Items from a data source
▽
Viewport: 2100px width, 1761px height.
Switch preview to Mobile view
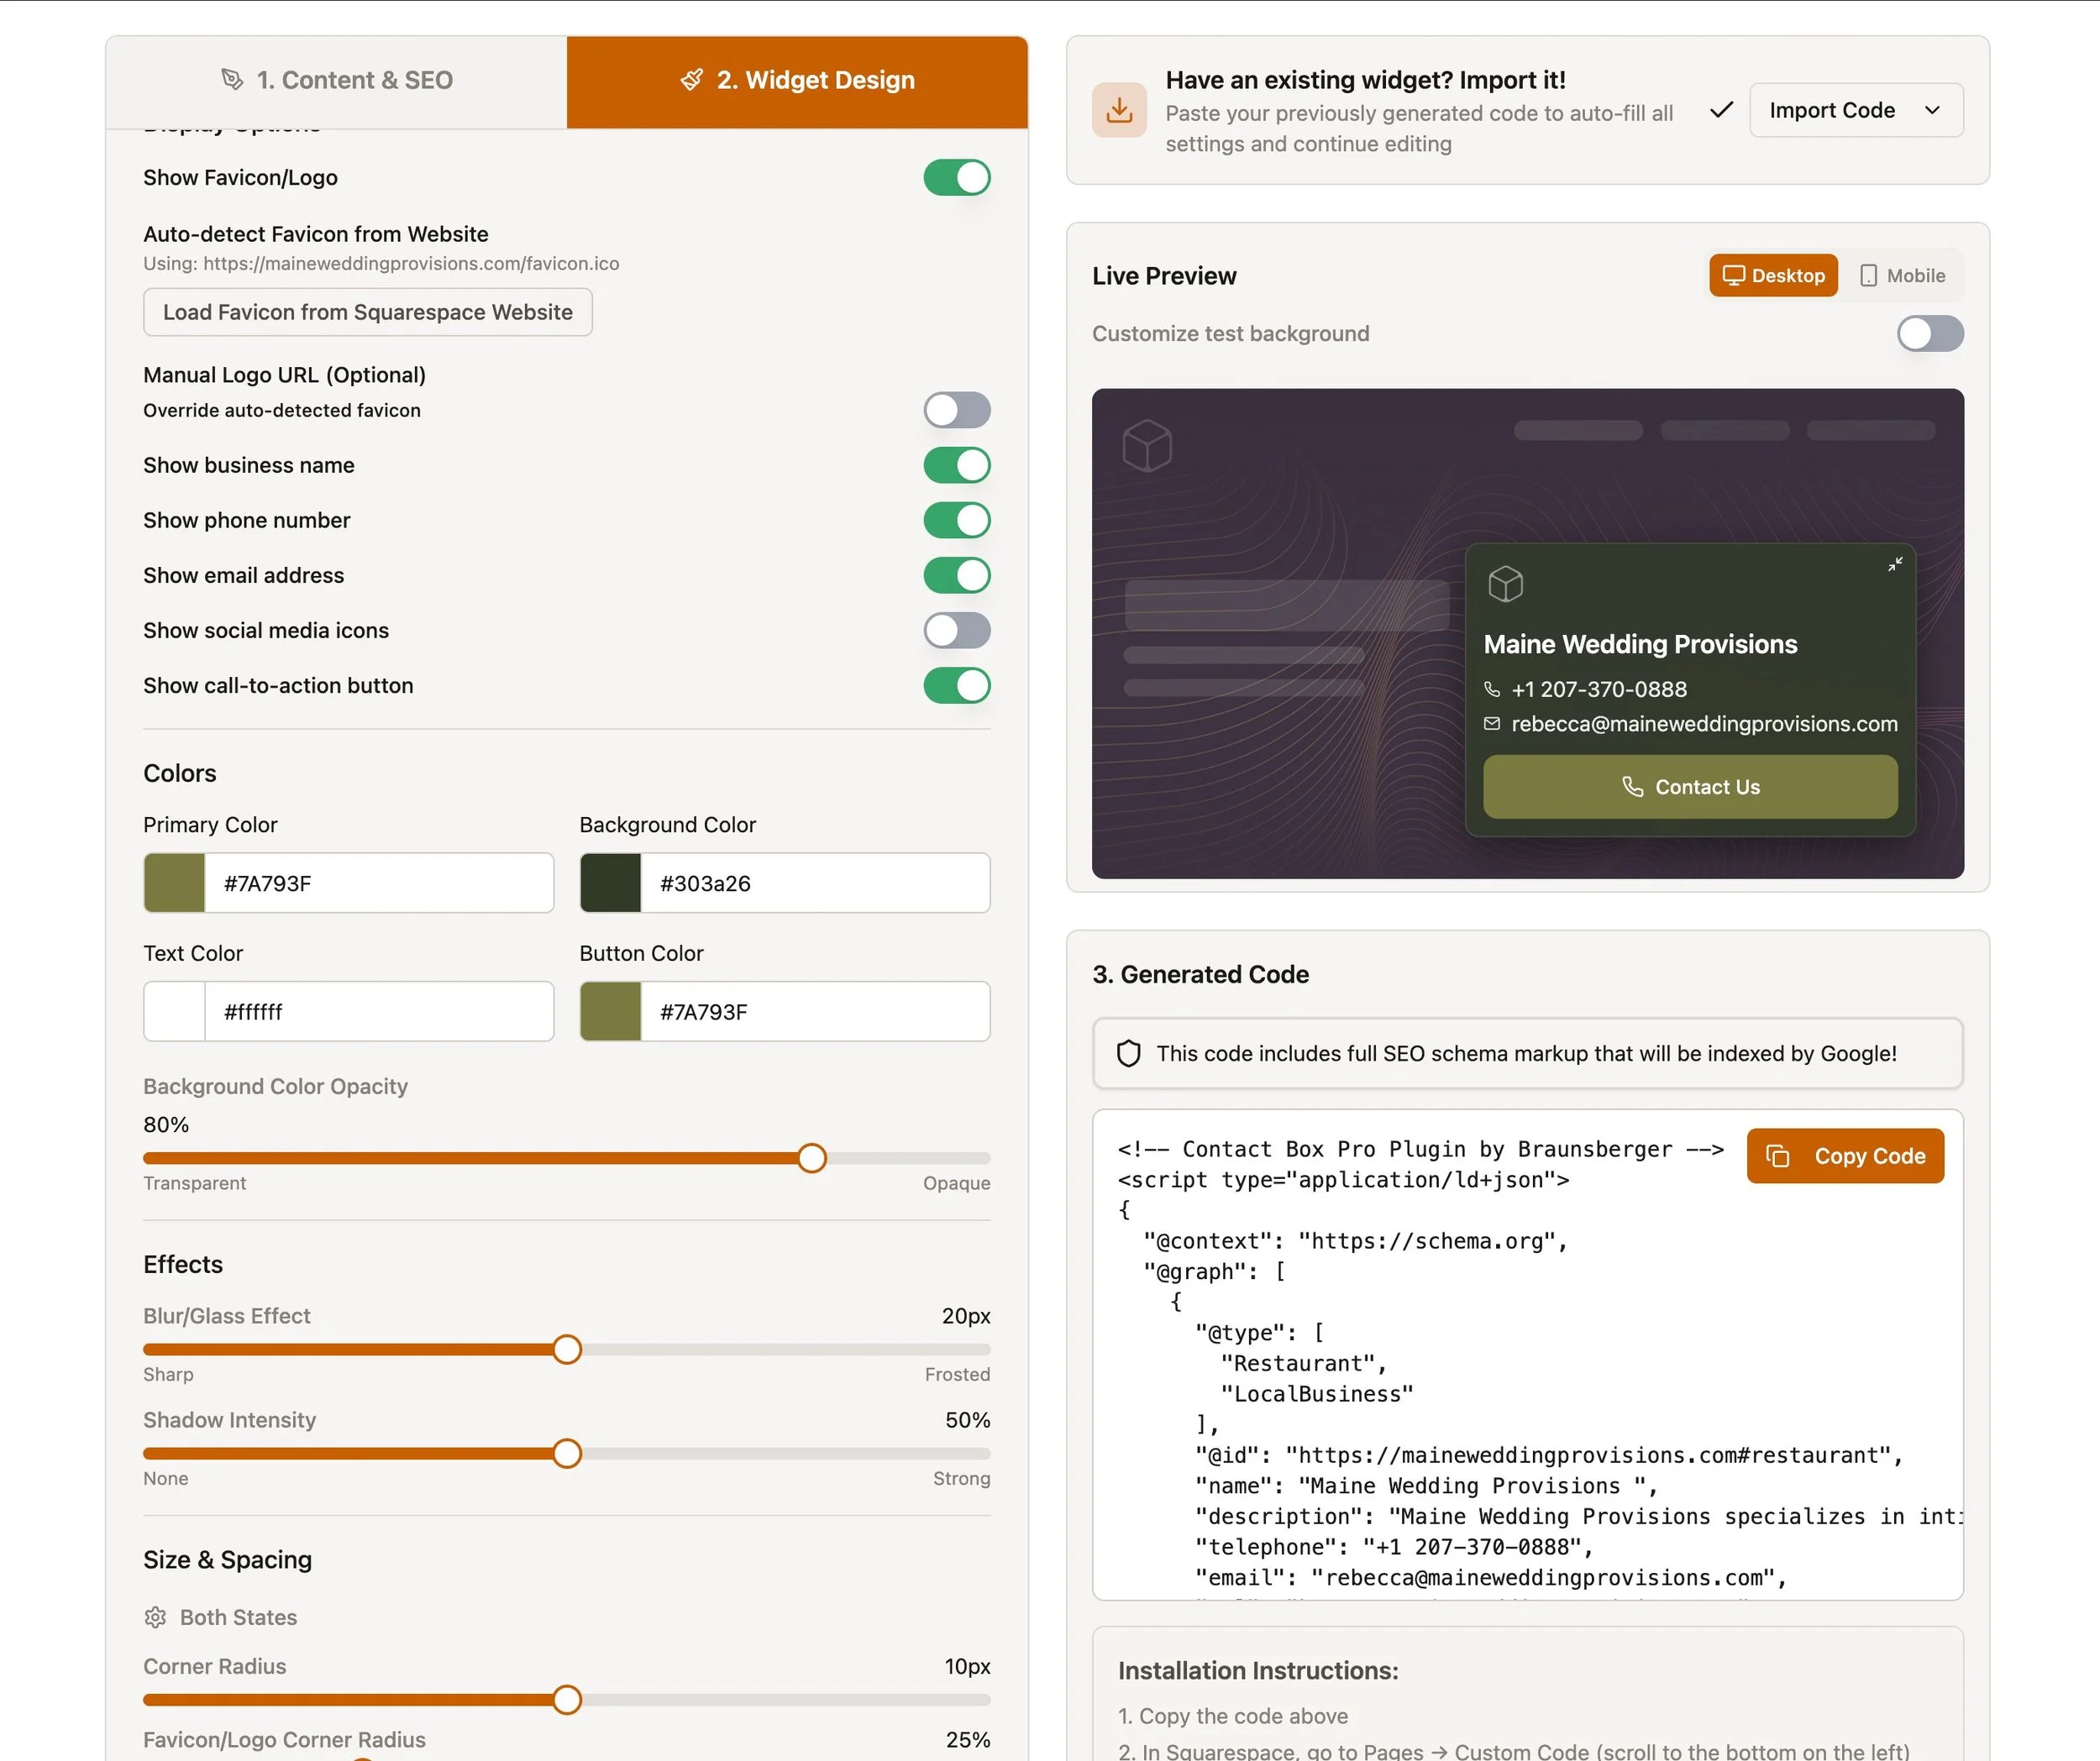(1902, 276)
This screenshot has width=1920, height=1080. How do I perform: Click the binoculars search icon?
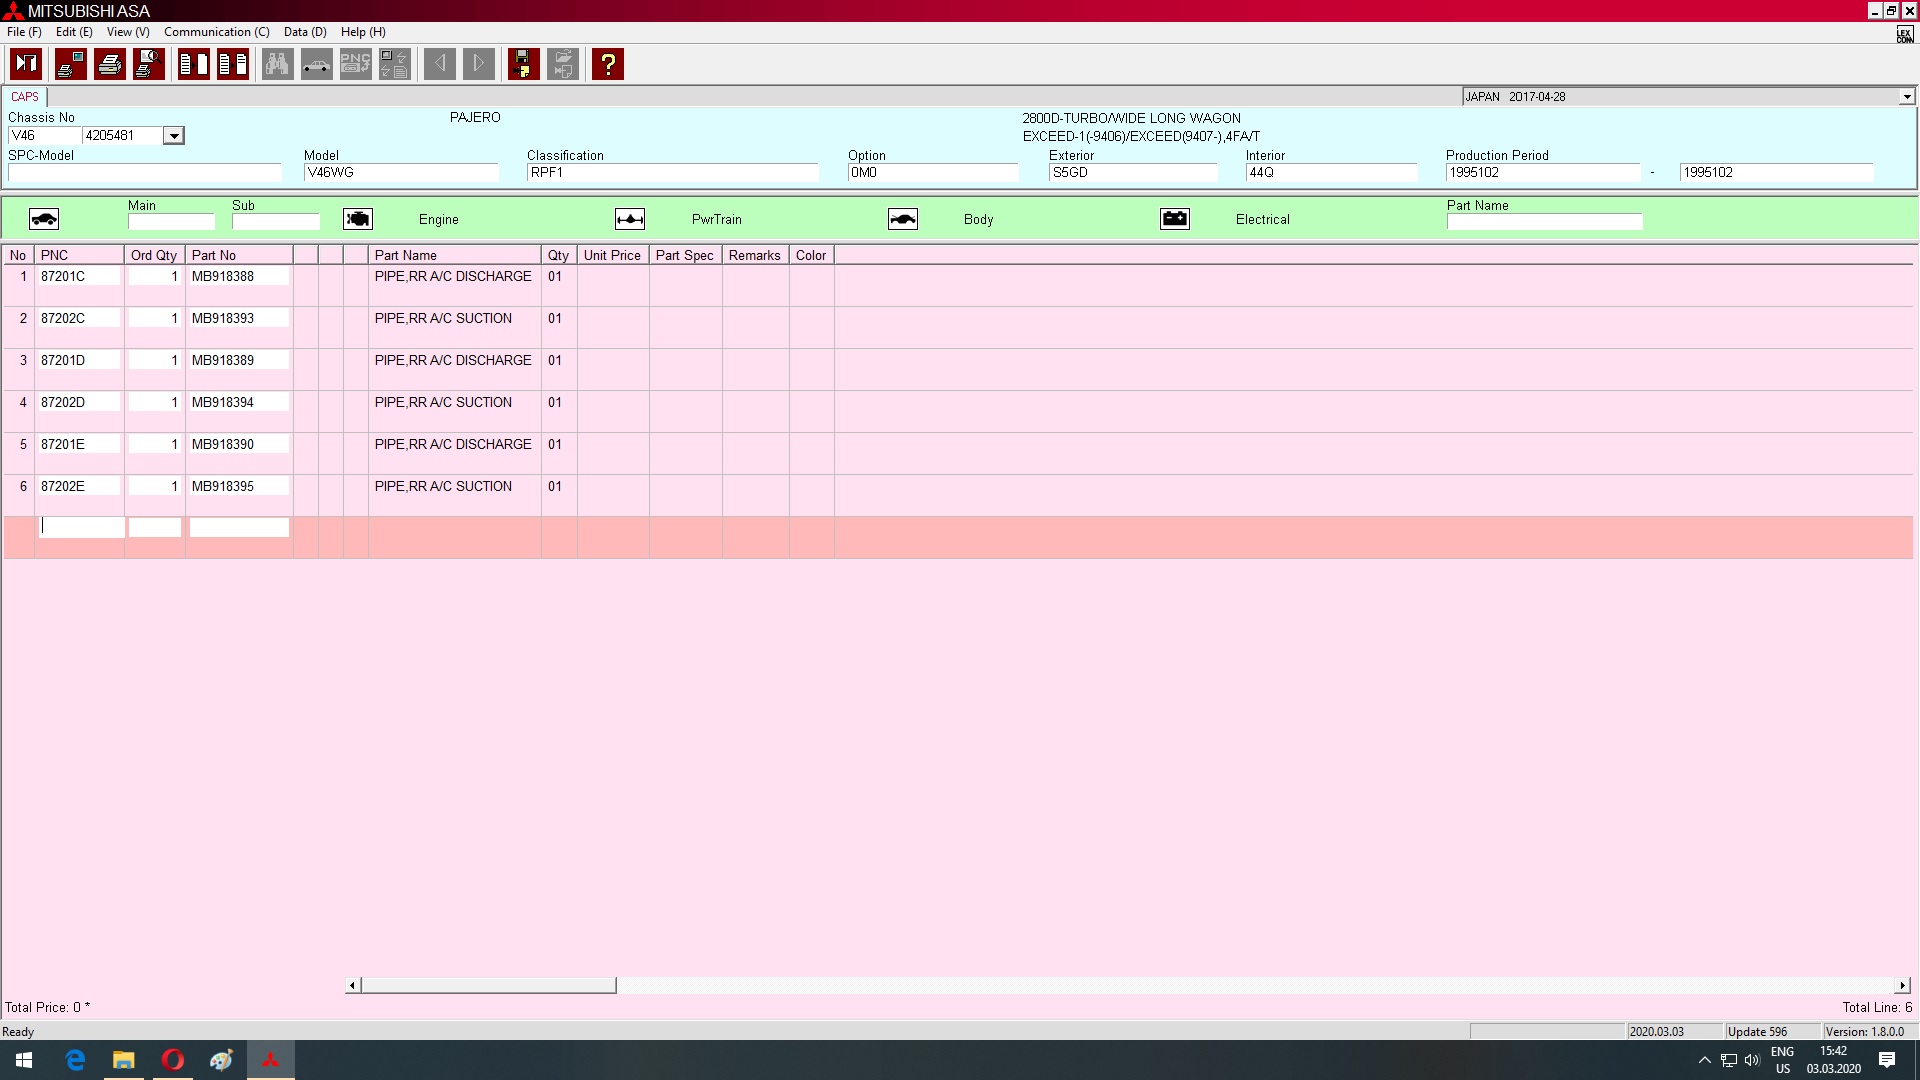point(277,64)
△
● **EXERCISE OBJECTIVE**
In the records above, find the line that contains "This screenshot has". Print it and every later line exactly, omitting the pictures.

● **WRITTEN ANSWER**
This screenshot has width=1920, height=1080. How do I perform: Click the binoculars search icon?
point(277,64)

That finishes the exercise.